What RAG Actually Is
RAG — retrieval-augmented generation — is the pattern where the model answers questions using passages retrieved from your data, not its training. Done right: factual, grounded, citation-backed answers. Done wrong: a chatbot that hallucinates with extra steps.
Data Preparation
Most RAG failures start before any vector is computed. Your source data has duplicates, conflicting versions, outdated pages, and PDFs full of garbage. Clean and canonicalize first. The fancy retrieval can't fix bad data.
Chunking Strategy
Default token-based chunking destroys context. Use semantic chunking: break on H2/H3, paragraphs, or list items. Each chunk should contain one coherent idea. Add metadata (document title, section, last-updated) to every chunk.
Embedding Choice
Modern embedding models are commoditized. OpenAI, Cohere, open-source options all perform similarly for general text. Pick one, stick with it, evaluate recall on your specific corpus.
Retrieval: Hybrid Search Always
Pure semantic search misses exact matches (SKUs, product names). Pure keyword search misses paraphrases. Combine: get top-K from each, merge, re-rank. Recall typically jumps 30–40 points.
- • Cleaned, canonicalized source data.
- • Semantic chunking with rich metadata.
- • Hybrid retrieval (semantic + keyword).
- • Re-ranker on top-20.
- • Citation-enforced generation.
- • Eval suite running weekly.
Re-ranking
A small re-ranker on top-20 retrieved chunks produces meaningfully better top-5. Cross-encoders (like Cohere's rerank or open-source alternatives) are cheap and effective.
Generation With Citations
The system prompt must require citation per claim. The model is forbidden from inventing facts not in the retrieved chunks. If the retrieved chunks don't support the question, the model must say so.
Top 7 Mistakes
- Throwing all your data in without cleaning.

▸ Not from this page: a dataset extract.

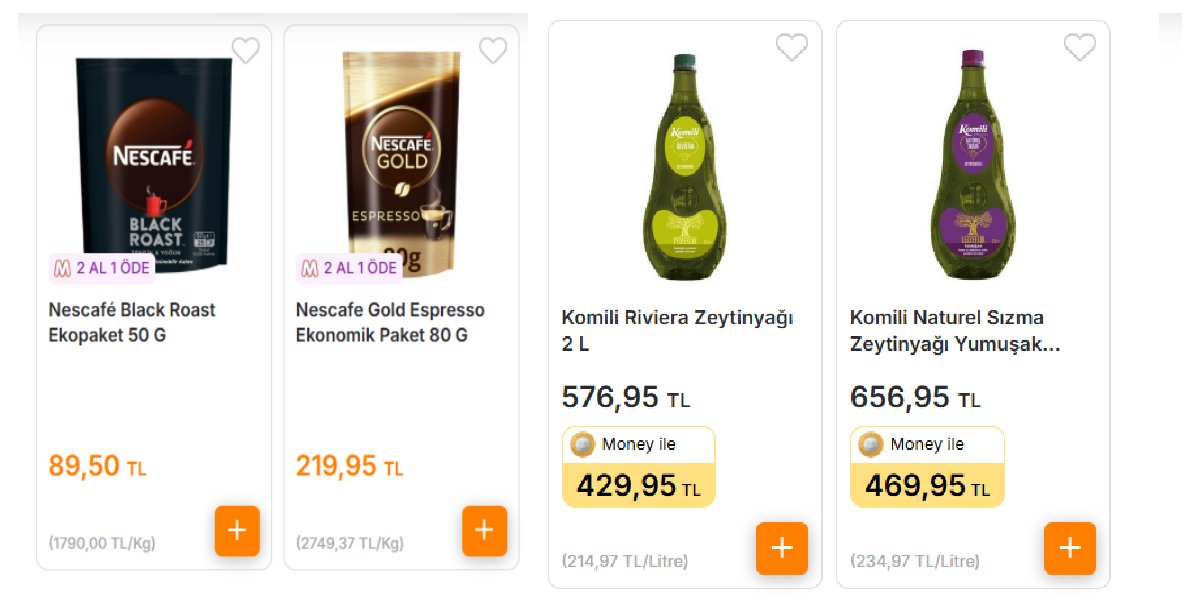This screenshot has height=600, width=1200.
Task: Open the Nescafé Black Roast Ekopaket product page
Action: (x=132, y=321)
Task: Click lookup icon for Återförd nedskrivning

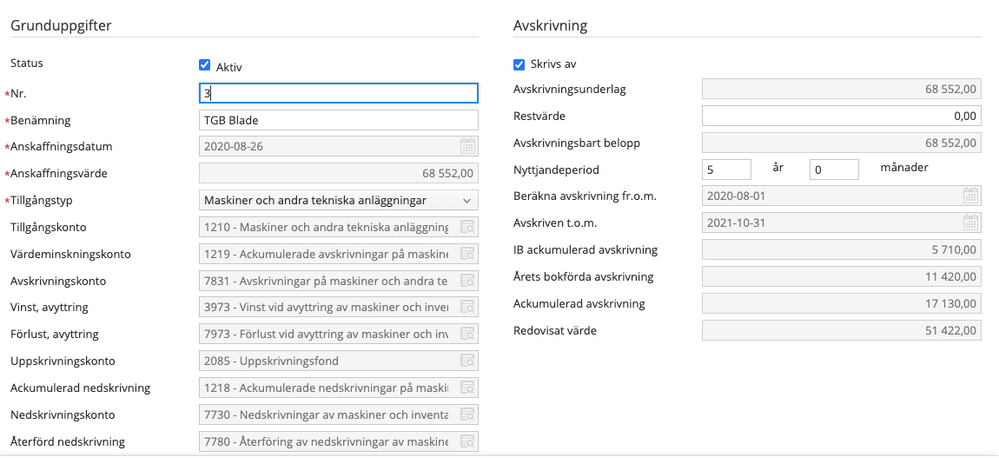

- Default chunking sized for the model, not for the ideas.
- Pure semantic search with no keyword fallback.
- No re-ranking layer.
- Generation prompt that doesn't enforce citations.
- No eval suite to catch regressions.
- Stale data — no freshness pipeline.
A well-built RAG system is boring. It answers questions accurately, cites sources, refuses when uncertain, and stays up-to-date. The fancy version most builders try first is the opposite of boring — and the opposite of working.
See AI knowledge bases without hallucination.
FAQ
Vector DB choice? pgvector if you're on Postgres. Pinecone or Weaviate at scale.
How big a corpus before RAG is worth it? Above ~50 documents. Below that, just include them in context.
Cost? Embedding is cheap. Storage is cheap. The expensive part is the generation call — same as without RAG.